Newborn rats prenatally treated with TRH or the combination of TRH + DEX have lower lung antioxidant enzyme activities at birth than control newborns but are able to induce an adaptive antioxidant enzyme response to hyperoxic exposure of similar or even greater magnitude compared to O2 control offspring. Because of this greater antioxidant enzyme response, we hypothesized that the hormonally pretreated newborns might demonstrate superior tolerance to prolonged high O2 exposure. However, when placed in greater than 95% O2 at birth, the survival rates were consistently lower in the TRH- and TRH + DEX-treated pups at all time periods in hyperoxia from 9 d [control = 74 of 92 (80%); TRH + DEX = 32 of 47 (68%); TRH = 29 of 48 (60%); p less than 0.05] to 14 d [control = 43 of 92 (47%); TRH + DEX = 11 of 47 (23%); TRH = nine of 48 (19%); (p less than 0.05)]. Other evidence of poorer O2 tolerance in the prenatal hormone-treated pups included a greater incidence of intraalveolar edema and elevated lung conjugated dienes, an index of lipid peroxidation, at 3, 5, and 7 d of O2 exposure.

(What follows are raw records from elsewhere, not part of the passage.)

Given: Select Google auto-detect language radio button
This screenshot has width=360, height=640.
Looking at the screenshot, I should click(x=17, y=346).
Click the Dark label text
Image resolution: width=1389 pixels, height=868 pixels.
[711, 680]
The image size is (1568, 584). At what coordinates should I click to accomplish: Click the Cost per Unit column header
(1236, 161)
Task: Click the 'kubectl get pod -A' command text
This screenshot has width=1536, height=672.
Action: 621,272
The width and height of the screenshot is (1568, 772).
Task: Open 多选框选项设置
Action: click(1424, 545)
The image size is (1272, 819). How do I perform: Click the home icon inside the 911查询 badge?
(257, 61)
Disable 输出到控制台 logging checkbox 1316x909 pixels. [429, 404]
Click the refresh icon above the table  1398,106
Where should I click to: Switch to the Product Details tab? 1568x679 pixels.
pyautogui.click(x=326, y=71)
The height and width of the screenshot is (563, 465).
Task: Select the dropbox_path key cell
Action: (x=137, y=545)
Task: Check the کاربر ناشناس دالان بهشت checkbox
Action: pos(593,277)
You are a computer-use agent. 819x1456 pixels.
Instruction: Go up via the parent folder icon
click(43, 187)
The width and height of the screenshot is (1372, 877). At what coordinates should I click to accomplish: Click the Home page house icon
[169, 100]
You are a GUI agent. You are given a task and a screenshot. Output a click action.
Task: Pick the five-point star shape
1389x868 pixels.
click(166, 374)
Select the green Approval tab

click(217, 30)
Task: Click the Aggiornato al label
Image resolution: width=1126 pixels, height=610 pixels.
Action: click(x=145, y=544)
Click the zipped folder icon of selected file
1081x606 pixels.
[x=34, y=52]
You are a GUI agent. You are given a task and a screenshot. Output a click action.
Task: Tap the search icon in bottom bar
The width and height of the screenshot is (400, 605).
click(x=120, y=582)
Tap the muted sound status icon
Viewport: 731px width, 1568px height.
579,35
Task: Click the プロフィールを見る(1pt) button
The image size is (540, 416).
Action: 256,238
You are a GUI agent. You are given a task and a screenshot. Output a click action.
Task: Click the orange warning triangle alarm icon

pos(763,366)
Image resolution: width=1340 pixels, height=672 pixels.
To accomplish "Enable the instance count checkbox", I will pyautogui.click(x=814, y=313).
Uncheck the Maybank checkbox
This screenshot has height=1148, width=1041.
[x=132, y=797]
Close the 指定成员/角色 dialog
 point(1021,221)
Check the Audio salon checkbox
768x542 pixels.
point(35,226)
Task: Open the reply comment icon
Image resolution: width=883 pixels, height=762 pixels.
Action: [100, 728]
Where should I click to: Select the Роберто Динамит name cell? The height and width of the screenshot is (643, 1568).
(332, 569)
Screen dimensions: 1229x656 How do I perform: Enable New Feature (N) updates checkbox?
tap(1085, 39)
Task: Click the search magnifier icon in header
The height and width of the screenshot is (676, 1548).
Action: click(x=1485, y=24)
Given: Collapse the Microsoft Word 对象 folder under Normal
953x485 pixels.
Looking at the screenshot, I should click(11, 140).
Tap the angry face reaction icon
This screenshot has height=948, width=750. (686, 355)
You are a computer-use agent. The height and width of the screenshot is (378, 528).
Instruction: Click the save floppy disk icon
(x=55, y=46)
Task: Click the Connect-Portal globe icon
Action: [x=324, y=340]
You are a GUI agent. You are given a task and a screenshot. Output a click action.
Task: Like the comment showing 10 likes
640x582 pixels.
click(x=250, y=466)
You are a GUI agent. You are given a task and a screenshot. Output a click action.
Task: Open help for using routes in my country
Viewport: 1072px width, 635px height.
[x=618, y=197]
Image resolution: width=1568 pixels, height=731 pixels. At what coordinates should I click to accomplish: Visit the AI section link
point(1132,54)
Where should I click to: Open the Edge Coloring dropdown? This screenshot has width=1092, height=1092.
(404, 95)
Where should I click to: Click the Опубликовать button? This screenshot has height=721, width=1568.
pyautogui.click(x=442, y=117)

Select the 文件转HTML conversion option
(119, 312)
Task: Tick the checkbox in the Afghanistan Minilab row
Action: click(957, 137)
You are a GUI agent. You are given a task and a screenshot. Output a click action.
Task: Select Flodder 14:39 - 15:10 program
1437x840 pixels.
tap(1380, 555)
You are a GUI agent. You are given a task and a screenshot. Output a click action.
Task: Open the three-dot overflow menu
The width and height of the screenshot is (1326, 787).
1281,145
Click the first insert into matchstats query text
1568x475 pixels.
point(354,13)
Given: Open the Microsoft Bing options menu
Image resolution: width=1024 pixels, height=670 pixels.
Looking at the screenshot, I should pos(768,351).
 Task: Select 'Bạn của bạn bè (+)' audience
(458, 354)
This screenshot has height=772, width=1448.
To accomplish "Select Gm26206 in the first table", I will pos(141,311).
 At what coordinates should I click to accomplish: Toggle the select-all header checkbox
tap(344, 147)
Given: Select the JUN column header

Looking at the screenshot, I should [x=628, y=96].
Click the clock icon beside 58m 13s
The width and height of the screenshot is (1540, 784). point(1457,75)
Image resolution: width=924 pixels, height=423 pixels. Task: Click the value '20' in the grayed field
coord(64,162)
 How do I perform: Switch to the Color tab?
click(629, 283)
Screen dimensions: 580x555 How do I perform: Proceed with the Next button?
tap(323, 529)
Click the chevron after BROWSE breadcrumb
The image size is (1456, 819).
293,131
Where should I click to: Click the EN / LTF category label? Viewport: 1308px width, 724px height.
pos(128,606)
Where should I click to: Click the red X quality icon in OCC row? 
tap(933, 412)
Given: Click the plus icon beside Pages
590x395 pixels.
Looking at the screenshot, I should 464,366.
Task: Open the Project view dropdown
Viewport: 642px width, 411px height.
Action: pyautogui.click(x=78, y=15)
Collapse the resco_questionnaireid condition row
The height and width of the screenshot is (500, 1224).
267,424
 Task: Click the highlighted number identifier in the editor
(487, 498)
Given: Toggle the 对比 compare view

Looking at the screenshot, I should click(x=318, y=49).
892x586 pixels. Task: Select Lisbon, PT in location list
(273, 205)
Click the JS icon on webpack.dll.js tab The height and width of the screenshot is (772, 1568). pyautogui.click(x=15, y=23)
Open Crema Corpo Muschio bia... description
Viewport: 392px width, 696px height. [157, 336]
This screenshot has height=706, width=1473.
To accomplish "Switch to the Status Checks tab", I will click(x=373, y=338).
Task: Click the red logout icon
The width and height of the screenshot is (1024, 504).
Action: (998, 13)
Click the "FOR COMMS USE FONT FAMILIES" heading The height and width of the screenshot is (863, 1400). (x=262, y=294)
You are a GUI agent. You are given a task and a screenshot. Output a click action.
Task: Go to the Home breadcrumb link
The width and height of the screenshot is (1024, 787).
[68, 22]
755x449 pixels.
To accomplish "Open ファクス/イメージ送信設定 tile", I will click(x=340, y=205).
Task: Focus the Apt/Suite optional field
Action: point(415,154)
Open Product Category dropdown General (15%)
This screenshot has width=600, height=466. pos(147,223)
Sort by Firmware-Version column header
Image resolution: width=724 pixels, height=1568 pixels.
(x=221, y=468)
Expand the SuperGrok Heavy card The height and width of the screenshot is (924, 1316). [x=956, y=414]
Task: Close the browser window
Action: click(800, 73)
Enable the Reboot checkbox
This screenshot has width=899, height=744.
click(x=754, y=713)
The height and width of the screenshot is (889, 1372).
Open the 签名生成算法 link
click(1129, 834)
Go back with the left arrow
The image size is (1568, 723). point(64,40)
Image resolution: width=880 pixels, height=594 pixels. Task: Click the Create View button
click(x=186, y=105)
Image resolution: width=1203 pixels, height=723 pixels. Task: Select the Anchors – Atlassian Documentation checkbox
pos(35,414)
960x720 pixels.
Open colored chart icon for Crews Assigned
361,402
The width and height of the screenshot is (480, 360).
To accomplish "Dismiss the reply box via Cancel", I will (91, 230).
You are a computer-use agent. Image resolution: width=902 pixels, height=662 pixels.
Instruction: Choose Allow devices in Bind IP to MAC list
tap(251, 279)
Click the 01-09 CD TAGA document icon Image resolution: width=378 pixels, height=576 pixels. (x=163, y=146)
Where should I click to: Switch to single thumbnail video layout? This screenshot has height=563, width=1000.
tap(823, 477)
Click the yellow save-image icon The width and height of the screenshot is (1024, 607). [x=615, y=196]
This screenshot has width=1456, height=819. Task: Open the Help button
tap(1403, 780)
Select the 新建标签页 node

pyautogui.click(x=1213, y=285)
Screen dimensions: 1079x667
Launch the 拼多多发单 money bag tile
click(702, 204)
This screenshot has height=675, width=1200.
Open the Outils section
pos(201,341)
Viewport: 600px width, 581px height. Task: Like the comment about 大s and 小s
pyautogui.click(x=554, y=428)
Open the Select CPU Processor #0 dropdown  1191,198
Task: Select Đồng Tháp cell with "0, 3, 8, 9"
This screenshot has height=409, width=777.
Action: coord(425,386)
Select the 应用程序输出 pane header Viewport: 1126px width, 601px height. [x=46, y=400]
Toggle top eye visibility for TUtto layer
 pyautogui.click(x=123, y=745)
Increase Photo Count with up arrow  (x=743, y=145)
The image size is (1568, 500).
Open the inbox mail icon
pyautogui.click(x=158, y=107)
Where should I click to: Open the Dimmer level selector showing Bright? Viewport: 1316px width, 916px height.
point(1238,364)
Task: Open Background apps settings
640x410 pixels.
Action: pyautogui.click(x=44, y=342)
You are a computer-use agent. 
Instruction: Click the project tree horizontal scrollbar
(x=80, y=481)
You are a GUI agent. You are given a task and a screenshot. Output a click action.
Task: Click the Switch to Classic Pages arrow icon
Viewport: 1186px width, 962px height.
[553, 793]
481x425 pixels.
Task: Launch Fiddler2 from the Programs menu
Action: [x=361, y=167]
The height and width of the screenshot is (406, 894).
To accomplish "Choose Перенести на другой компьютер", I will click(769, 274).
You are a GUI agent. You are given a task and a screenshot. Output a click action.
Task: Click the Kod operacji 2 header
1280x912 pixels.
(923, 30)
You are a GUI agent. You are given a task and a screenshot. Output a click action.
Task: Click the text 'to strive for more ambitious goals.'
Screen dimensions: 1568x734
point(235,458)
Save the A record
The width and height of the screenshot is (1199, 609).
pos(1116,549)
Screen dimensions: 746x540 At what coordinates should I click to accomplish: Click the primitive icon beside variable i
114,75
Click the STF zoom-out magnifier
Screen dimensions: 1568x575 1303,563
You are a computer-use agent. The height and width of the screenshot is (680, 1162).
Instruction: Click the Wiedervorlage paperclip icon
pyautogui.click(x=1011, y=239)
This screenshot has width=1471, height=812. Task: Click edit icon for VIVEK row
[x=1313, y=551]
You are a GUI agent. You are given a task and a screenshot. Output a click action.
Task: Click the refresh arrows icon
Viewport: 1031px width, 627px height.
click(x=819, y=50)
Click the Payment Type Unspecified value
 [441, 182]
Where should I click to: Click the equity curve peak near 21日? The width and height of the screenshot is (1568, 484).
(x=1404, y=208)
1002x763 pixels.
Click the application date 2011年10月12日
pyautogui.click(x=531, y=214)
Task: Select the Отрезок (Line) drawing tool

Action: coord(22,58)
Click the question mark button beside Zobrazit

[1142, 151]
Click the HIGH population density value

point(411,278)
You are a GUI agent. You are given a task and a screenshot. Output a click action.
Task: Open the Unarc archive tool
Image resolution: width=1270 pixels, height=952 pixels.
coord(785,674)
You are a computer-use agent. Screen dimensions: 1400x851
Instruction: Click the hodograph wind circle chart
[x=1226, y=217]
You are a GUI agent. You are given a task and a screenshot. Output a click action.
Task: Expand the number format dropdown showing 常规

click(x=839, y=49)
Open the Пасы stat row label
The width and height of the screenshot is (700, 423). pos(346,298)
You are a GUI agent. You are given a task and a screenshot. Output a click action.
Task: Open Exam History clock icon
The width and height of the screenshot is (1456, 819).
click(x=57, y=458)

There was also a persistent elevation in 3,5,3'-triiodo-L-thyronine and thyroxine serum levels in the 10-d-old TRH-treated offspring. We conclude that prenatal TRH treatment, possibly working through the secretion of 3,5,3'-triiodo-L-thyronine and thyroxine, has some important lasting postnatal effect (not completely reversed by dexamethasone) that predisposes newborn rats to greater O2 radical-induced lung sequelae of prolonged hyperoxic exposure.